§ What is needed
The answer must be a single number: how many lines of the records below contain "Bezel".

[Stored data entries]
****

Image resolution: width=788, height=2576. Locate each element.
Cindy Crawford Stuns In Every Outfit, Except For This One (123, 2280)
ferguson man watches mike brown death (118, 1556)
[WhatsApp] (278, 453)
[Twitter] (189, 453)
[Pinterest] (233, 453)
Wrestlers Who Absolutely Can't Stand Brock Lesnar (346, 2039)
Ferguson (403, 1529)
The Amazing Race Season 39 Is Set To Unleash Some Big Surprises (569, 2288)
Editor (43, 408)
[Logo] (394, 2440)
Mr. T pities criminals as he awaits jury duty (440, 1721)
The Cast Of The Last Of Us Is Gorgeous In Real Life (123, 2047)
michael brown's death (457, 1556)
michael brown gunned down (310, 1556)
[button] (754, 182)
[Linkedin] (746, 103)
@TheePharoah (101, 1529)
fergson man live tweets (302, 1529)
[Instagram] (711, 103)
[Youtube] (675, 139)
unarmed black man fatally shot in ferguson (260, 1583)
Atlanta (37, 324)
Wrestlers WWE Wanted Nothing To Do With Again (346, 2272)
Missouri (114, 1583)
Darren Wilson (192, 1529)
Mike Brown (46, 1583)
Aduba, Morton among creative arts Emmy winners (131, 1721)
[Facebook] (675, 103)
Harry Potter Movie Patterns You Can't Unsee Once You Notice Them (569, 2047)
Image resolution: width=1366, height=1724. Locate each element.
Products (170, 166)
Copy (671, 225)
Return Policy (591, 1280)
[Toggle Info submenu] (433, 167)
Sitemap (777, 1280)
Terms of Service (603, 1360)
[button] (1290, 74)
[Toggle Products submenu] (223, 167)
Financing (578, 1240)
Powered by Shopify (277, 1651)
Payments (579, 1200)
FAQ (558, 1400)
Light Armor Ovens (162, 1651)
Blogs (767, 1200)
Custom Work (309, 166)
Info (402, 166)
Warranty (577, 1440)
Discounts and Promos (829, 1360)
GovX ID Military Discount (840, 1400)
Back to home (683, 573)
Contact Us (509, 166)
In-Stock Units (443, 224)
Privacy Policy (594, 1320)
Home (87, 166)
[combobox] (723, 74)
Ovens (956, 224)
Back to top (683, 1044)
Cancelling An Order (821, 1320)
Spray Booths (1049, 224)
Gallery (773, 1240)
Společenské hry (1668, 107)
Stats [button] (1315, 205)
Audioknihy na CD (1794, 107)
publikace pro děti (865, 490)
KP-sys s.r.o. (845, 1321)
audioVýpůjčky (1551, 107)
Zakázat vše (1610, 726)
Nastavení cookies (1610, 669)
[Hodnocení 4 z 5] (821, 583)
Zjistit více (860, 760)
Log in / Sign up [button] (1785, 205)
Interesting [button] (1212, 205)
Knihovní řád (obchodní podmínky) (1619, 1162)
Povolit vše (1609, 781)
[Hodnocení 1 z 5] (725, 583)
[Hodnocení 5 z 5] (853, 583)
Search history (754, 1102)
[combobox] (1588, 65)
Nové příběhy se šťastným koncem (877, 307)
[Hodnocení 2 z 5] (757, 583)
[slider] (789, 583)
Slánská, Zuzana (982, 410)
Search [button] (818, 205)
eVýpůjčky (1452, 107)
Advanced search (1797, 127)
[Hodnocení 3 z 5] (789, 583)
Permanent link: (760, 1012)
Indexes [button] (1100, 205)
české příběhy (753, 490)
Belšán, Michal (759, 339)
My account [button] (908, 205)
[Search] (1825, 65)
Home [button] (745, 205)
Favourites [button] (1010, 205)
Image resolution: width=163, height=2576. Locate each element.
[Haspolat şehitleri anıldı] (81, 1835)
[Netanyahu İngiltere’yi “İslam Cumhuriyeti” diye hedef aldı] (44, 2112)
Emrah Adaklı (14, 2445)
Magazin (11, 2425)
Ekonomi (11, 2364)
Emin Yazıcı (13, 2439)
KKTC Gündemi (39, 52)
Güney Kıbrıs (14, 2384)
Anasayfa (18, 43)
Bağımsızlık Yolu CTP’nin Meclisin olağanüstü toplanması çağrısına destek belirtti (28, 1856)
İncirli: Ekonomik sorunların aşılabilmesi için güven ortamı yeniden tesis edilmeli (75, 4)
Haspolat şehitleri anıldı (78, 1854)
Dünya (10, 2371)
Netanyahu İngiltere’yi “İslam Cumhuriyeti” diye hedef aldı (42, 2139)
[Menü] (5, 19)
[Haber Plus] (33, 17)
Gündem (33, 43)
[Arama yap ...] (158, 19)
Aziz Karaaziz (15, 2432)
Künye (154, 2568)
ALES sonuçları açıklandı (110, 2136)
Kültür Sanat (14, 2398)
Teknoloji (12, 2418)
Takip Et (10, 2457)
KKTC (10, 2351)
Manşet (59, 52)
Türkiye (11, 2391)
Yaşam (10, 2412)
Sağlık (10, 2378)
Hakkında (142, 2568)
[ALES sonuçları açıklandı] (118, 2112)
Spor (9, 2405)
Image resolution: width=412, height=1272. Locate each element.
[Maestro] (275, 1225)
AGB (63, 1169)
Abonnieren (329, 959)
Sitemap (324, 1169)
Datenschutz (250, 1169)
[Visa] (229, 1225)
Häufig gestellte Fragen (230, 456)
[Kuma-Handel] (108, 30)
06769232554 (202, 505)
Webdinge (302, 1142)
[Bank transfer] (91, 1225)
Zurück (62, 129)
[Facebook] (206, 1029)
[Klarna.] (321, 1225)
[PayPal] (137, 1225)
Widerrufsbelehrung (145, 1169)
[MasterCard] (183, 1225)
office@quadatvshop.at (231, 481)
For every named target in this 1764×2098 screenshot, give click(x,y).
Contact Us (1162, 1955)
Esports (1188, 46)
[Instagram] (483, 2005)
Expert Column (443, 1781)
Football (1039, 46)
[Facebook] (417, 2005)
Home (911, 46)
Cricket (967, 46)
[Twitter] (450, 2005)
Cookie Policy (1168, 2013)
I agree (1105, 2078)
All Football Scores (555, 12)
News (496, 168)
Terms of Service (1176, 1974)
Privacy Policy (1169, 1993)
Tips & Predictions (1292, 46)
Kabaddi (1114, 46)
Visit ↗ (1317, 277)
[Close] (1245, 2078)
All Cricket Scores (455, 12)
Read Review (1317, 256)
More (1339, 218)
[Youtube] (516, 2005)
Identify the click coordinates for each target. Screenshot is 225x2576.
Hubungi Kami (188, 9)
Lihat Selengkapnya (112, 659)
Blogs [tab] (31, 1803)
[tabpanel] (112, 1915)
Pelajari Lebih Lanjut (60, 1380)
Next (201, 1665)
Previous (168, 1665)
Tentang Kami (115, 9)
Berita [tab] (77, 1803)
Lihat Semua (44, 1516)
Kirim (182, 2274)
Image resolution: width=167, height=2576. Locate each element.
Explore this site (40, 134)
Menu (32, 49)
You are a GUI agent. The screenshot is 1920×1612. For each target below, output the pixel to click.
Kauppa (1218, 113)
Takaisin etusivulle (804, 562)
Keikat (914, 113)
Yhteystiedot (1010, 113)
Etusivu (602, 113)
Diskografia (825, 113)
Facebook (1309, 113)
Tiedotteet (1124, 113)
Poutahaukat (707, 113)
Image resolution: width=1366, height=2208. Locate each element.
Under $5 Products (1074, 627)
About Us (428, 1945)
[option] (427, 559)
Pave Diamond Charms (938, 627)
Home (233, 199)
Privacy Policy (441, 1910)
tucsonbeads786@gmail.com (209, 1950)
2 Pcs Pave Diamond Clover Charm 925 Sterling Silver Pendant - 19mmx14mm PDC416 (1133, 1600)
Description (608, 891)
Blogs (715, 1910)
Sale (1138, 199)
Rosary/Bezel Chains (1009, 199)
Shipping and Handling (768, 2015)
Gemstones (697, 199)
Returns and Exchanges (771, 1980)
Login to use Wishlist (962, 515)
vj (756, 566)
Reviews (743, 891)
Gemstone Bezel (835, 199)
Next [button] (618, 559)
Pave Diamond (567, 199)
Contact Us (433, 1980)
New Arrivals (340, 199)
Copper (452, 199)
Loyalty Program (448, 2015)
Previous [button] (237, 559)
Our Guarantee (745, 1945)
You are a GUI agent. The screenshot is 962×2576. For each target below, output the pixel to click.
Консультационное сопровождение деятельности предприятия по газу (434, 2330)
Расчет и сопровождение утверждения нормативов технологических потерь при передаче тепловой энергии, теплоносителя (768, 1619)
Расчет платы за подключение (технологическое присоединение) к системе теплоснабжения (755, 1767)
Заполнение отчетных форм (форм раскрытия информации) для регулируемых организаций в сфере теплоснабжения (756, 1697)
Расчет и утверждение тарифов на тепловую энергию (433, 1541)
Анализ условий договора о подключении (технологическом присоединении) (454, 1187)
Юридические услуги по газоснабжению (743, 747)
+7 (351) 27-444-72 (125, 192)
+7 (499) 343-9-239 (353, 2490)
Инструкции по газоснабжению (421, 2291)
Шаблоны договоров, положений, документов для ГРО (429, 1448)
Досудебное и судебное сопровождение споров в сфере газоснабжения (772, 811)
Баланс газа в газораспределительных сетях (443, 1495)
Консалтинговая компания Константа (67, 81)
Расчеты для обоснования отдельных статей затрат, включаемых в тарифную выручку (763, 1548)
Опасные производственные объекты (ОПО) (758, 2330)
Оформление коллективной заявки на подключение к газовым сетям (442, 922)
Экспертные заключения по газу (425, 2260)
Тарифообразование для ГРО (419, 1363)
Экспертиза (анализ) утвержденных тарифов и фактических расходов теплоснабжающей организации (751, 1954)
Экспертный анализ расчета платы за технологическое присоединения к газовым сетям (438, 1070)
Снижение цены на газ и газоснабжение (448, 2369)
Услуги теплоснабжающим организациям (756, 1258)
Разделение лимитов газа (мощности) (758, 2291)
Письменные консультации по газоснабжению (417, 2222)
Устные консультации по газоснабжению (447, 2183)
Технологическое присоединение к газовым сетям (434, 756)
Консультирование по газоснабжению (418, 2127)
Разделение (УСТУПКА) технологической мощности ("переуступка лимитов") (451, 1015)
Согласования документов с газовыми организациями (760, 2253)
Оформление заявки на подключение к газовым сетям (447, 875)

****

§ Written answer
2